Eat kimchi
Koreans will tell you that you need to eat kimchi to learn Korean.
They are right.
I won't try to extol the virtues of Kimchi. Just find a Korean and ask, and they will tell you how it is the most wonderful food in the world.
I will tell you this, though: If you want to speak Korean, you have to think and act like a Korean. And that means understanding why you need to eat Kimchi.
If you persist in your Western notion of things, you'll never grow to appreciate the Korean mindset. You'll never grow to love their palate. You'll never grow to love who they are, and not what they aren't.
There is the story of a Westerner who came to Korea in the 1850s. At that time, Korea was worse than a third world country. The people were malnourished, the streets were just mud, and there was filth everywhere. There were definitely two classes of Koreans, and everything, by Western standards, was backwards. By the end of that foreigners visit, however, he came to understand what the Korean people felt was most important in life. His declaration was that there was not a more caring or compassionate people on the planet. Behind the layers of filth and crudeness was a people who sincerely enjoyed people for being people. That's what you'll have to learn to grow and understand.

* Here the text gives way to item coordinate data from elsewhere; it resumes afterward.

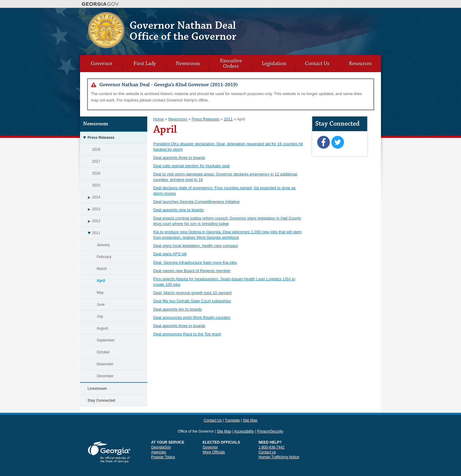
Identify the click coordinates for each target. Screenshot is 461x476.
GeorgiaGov (161, 436)
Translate (346, 17)
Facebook (323, 142)
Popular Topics (163, 446)
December (105, 376)
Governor (101, 64)
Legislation (274, 64)
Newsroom (188, 64)
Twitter (337, 142)
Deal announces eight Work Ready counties (192, 317)
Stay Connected (101, 400)
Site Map (363, 17)
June (101, 304)
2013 (90, 209)
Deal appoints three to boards (179, 157)
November (105, 364)
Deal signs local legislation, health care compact (196, 245)
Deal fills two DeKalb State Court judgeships (192, 301)
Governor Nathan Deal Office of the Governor (183, 31)
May (100, 293)
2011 (90, 233)
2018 (96, 149)
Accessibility (244, 420)
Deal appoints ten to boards (177, 309)
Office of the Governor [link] (196, 420)
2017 (96, 161)
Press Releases (97, 138)
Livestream (97, 389)
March (102, 269)
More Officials (214, 441)
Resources (360, 64)
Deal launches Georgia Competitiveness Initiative (196, 201)
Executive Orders (231, 64)
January (103, 245)
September (106, 340)
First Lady (145, 64)
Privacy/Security (270, 420)
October (103, 352)
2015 (96, 185)
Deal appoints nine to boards (179, 210)
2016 (96, 173)
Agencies (159, 441)
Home (159, 119)
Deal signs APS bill (170, 254)
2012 (90, 221)
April (101, 281)
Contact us (267, 441)
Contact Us (327, 17)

One more note: You're probably never going to have a friend like a Korean friend. Korean friends accept all of you, warts and all, and embrace you without hesitation or second-guessing. The magical moment when you realize that what you've agreed to is a complete loss of privacy, that's the moment you'll begin to learn to accept someone else for who they are and embrace everything about them, warts and all. That's the magical moment you realize that life isn't supposed to be perfect, and things are supposed to be hard, but that's ok. That's why it is great to be alive.